The 48% Paradox: Why Data Integrity is the New Cost Assurance
- Martin Perks
- Nov 21, 2025
- 3 min read
The UK construction sector has long accepted a certain "coefficient of friction", a silent acceptance that projects will run late, budgets will drift, and rework is just the cost of doing business. But what if we could quantify exactly how much of that friction is avoidable? And what if the new legislative landscape of 2023, 2024, and 2025 means that this friction is no longer just expensive, but legally dangerous?
A forensic look at global infrastructure data reveals a startling "magic number" that appears time and again: 48%.
It’s not a random statistic. It’s a signal that our industry is operating at a coin-flip level of reliability because we have failed to treat data as a critical asset.
The Anatomy of the 48%
Recent analysis of infrastructure delivery uncovers a harsh truth: 48% of all rework in the construction industry is caused by poor project data and miscommunication.
Let that sink in. Nearly half of the time we have to tear something down and build it again, it isn’t because the concrete failed a stress test or the steel rusted. It’s because someone was working from an old drawing, an un-minuted decision, or a disconnected spreadsheet.
This is what we call the "Assurance Gap." Traditionally, cost assurance has been reactive; checking receipts after the money is spent. But you cannot "assure" a project into profitability if the data feeding your cost reports is rotten. If your assurance team isn't checking the integrity of the data flow (the "Golden Thread"), they are merely providing "assurance of a fiction".
The New Existential Threat: A Trio of Legislative "Nudges"
For decades, the penalty for this data sloppiness was simply financial waste, tragic, contributing to uncompetitive business, but survivable. That era is over. The UK government has introduced a trio of legislative acts that transform "poor data" from a commercial nuisance into an existential threat.
The Building Safety Act 2022 (BSA22): The BSA22 demands a "Golden Thread" of information. This is legally mandated data integrity. The "Line of Sight" that cost assurance professionals talk about; tracing every pound to a specific scope, is now effectively a regulatory requirement for safety. If you cannot trace the decision-making path (data) that led to a physical output, you aren't just over budget; you are non-compliant.
The Procurement Act 2023 (PA23): This Act forces a new era of transparency. It requires notices for contract performance and payments, effectively airing the industry's dirty laundry. The habit of hiding overspends in opaque contingency funds is becoming impossible. If your data isn't clean enough to be public, you are at risk of exclusion.
The Economic Crime and Corporate Transparency Act 2023 (ECCTA23): Perhaps the most potent "nudge," this introduces the "Failure to Prevent Fraud" offense. In the past, "strategic misrepresentation", biasing estimates to get projects approved, was seen as a dark art. Under ECCTA23, failing to have reasonable procedures to prevent false representations (even by your supply chain) can attract criminal liability. Robust cost assurance is your only "reasonable procedure" defense.

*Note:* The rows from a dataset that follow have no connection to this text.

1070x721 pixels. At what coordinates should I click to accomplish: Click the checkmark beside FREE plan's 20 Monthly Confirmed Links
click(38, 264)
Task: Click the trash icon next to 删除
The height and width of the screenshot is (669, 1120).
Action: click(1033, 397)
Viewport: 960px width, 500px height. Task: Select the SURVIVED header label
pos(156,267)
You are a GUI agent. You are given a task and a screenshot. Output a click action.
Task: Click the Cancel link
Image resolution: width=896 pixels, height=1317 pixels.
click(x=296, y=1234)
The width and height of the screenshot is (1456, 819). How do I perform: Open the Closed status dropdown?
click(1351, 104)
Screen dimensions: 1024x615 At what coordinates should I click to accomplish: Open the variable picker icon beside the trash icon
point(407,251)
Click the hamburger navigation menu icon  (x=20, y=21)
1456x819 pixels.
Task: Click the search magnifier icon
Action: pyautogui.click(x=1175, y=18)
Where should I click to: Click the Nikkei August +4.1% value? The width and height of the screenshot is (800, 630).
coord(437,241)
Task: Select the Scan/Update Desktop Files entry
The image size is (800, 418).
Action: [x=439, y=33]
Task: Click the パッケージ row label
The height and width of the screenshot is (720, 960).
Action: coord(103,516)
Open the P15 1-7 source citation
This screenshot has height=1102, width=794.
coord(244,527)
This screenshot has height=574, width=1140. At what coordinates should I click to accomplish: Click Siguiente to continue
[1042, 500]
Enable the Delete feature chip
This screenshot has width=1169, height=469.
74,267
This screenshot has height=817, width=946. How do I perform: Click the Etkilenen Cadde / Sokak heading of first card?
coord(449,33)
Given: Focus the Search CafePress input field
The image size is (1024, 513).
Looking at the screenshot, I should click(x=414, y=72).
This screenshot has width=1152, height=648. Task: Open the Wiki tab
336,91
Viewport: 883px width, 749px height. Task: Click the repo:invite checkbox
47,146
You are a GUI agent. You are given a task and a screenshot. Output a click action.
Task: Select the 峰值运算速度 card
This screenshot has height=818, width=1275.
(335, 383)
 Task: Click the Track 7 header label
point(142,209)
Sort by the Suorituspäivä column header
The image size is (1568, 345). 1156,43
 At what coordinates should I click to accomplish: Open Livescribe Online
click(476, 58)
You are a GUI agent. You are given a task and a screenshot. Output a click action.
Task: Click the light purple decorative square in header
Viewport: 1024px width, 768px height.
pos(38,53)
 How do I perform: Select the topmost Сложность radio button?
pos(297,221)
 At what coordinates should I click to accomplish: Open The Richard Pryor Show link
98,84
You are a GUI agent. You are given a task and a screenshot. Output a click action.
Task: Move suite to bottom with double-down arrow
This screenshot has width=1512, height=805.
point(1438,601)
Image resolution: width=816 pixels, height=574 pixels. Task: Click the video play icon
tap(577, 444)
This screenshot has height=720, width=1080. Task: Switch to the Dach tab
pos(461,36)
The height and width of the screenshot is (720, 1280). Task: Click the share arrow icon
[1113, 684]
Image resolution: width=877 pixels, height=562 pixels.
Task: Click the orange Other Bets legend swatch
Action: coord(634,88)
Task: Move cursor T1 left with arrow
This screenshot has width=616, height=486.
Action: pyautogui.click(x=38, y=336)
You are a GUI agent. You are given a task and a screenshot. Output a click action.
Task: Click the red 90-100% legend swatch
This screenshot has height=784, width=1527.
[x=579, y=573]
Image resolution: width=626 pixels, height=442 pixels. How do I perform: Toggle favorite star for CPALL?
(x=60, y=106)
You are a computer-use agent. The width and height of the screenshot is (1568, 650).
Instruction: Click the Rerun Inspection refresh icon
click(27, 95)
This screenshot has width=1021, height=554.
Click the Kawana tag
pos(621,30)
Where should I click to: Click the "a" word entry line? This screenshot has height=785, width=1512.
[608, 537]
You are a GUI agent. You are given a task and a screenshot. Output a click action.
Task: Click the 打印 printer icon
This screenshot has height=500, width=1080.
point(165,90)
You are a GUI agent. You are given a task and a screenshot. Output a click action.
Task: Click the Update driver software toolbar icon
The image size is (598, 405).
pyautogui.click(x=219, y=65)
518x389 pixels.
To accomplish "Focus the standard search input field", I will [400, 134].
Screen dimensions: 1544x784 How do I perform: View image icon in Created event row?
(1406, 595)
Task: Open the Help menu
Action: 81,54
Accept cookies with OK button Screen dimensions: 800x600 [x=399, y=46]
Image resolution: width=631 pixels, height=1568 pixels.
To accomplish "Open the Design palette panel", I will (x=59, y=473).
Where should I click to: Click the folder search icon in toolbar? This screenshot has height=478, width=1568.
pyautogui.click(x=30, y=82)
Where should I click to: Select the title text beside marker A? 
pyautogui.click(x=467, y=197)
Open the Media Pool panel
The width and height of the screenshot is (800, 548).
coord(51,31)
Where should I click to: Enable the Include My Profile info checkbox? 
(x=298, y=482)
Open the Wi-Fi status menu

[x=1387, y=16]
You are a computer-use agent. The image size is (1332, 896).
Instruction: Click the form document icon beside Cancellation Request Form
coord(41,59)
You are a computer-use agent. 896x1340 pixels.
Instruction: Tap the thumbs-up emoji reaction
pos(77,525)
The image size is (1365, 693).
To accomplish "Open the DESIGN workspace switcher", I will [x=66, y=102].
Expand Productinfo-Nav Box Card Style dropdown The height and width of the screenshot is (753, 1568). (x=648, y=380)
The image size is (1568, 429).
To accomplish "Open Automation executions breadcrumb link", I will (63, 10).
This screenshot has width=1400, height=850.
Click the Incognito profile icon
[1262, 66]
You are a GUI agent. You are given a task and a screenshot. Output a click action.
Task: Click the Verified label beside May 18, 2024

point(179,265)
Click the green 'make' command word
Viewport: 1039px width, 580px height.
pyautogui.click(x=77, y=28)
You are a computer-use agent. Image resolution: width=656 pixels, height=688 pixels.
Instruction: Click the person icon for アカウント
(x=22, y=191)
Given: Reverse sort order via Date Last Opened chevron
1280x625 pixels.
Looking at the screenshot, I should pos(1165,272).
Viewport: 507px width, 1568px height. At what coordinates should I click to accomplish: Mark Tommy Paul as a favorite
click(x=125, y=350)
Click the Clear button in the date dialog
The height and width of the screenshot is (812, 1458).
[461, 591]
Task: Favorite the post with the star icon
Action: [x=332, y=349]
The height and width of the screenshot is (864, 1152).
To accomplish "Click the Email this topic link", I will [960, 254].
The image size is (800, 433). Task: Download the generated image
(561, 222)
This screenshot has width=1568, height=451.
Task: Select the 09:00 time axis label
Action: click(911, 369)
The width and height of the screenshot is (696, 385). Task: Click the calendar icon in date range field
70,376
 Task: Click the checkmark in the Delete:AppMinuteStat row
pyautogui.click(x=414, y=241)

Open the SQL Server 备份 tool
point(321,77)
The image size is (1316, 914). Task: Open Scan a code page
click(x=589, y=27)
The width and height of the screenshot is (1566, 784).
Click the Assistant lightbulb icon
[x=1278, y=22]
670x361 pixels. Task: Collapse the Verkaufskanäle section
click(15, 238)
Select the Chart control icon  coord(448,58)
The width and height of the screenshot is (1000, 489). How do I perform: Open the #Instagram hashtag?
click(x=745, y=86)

The Optimistic Path: From Policing to Protection
This sounds daunting, but it is actually the catalyst we have been waiting for. These laws are not just sticks; they are the justification you need to finally invest in proper governance.
We can fix the 48% problem. The solution lies in reframing Cost Assurance not as a policeman, but as the project's financial immune system.
Embrace the Single Source of Truth: Move away from disconnected spreadsheets. Modern assurance relies on Common Data Environments (CDEs) where the cost plan, schedule, and 3D model are linked. This eliminates the "information hunting" that can consume 14 hours of your project manager's week.
Open Book is the Only Book: Transparency is the ultimate disinfectant. Shifting to target-cost models where the client sees actual supply chain costs fosters trust and allows assurance teams to catch errors before they become rework.
Assure the Future, Not the Past: Use Reference Class Forecasting to anchor your budgets in reality, not optimism. Don't ask "What do we hope this tunnel costs?" Ask "What did the last 10 tunnels actually cost?"
The Next Step
The "48%" isn't a verdict; it's an opportunity. We have the technology (digital twins, automated cost assurance, explained artificial intelligence XAI) and now we have the legislative mandate.
Your immediate next step: Review your current cost assurance framework. Does it only look at financial ledgers, or does it audit the data flow? If your cost auditors aren't asking about your automated cost assurance in a CDE, they aren't protecting you from the 48% risk, or the new laws.
Let’s stop assuring the receipts and start assuring the reality.
This post draws on forensic analysis of infrastructure cost overruns and the FMI/PlanGrid "Construction Disconnected" report.